In addition to the Bassnectar show at Showbox at the Market (pictured to the left, and described after the jump) and the Abstract Rude show


Live Music Roundup: Saturday, May 9

In addition to the Bassnectar show at Showbox at the Market (pictured to the left, and described after the jump) and the Abstract Rude show tonight at Nectar (you can read Gabriel Teodros' interview with him), all this is happening tonight:

Bassnectar, Gift of Gab, Sidecar Tommy at Showbox at the Market, 8 p.m., $20

Bay Area jock Bassnectar (aka Lorin Ashton) has a balls-out sonic and performance style that's made him a club and festival circuit favorite (he's a headliner on Lollapalooza this year with a who's who of electronica, including MSTRKRFT and Simian Mobile Disco.) He puts dub-step, hip-hop, breaks, and much more through his production meat-grinder and then plastic wraps it in everything from a cataract of synths to a torrent of rhyming. The end result is something he calls "omnitempo maximalism." Which you might take to mean that, if Bassnectar were a writer, he'd be David Foster Wallace--stuffed to the gills and loving it. Besides Blackalicious rhymesayer Gift of Gab, he'll have a custom-built sound system in tow tonight that's sure to melt the walls. KEVIN CAPP

AfterMath at Tost, 9 p.m., $5

In the decade since he left Seattle, former Screaming Trees drummer Barrett Martin has covered a lot of musical ground, doing the L.A. studio thing, studying percussion traditions around the world, and keeping up Tuatara, the cinematic-rock band with R.E.M. guitarists Peter Buck and Scott McCaughey. All of these strains--along with Martin's jazz training at Western Washington U--come together in this new quintet, formed when Martin moved back home a few months ago. With some of the shrewdest progressive-groove players in town--including trumpeter Dave Carter, ubiquitous Joe Doria on keys, and fat-toned Brett Joseph on sax--this loose collective mixes funk, Afro-beat, Afro-Latin and a deep swing.
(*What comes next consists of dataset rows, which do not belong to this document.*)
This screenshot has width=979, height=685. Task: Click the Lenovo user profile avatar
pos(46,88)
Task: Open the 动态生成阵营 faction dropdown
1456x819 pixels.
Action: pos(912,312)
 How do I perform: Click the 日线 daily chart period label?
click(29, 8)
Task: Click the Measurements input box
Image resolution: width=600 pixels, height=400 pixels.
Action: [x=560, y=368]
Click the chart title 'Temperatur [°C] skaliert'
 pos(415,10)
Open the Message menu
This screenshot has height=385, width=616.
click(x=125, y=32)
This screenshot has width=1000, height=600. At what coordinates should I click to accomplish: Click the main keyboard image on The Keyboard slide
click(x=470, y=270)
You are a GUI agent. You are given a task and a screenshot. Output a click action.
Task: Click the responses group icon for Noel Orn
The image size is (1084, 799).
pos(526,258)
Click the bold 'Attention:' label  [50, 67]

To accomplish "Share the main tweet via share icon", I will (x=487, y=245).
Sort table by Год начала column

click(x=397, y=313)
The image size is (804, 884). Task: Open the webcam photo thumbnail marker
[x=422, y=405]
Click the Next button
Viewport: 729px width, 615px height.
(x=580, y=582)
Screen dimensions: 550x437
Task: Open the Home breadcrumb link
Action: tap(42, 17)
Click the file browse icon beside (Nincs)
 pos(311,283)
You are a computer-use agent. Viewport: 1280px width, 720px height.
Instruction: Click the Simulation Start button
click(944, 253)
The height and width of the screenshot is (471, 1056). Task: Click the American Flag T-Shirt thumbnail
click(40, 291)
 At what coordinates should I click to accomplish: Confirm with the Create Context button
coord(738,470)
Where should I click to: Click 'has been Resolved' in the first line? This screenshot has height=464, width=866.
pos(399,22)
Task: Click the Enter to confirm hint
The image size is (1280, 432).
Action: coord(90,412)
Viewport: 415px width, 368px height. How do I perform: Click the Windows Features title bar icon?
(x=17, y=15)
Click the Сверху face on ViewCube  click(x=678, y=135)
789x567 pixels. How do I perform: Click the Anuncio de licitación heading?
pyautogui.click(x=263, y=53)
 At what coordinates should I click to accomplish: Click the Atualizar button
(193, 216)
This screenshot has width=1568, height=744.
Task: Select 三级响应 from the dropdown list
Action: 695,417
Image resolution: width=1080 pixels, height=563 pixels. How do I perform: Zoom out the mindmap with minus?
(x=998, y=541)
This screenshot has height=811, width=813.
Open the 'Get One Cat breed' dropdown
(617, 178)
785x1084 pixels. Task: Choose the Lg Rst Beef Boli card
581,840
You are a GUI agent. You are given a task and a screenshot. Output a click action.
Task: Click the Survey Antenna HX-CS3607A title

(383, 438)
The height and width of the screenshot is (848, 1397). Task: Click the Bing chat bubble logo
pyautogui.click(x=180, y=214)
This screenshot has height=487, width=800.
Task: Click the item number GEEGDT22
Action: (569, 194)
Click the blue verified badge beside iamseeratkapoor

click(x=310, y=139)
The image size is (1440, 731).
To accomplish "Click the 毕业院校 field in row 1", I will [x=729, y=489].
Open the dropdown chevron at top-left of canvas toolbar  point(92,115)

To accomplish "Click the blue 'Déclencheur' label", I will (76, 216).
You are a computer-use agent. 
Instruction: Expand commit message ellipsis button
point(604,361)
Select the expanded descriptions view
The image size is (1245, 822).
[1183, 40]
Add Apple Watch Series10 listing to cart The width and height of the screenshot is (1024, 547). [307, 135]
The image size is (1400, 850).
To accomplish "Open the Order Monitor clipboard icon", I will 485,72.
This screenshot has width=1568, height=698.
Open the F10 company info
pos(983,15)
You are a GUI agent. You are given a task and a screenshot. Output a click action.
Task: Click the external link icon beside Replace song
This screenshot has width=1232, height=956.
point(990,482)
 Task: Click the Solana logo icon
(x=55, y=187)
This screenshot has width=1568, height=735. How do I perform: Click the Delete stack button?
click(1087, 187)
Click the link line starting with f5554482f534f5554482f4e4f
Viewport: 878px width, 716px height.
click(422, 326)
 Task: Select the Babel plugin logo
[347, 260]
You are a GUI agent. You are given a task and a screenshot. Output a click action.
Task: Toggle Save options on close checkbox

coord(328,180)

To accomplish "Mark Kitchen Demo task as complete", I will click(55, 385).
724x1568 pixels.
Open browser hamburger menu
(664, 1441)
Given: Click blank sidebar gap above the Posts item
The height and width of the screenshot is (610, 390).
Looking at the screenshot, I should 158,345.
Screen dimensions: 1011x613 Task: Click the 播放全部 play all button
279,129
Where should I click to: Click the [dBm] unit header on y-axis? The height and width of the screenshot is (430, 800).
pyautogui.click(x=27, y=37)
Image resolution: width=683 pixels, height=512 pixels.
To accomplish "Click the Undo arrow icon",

Just two gigs in, AfterMath definitely adds up, and their first-Saturday shows at ToST are going to be a highlight of the new-jazz month. They'll be joined this time by the Nigerian-British singer Adama (a sometime collaborator with Tuatara), the local Senegalese drum master Thione Diop, the Circle of Fire dance crew, and who knows who else. MARK D. FEFER

Baby Gramps, Daddy Tree Tops at the Bit Saloon, 9 p.m.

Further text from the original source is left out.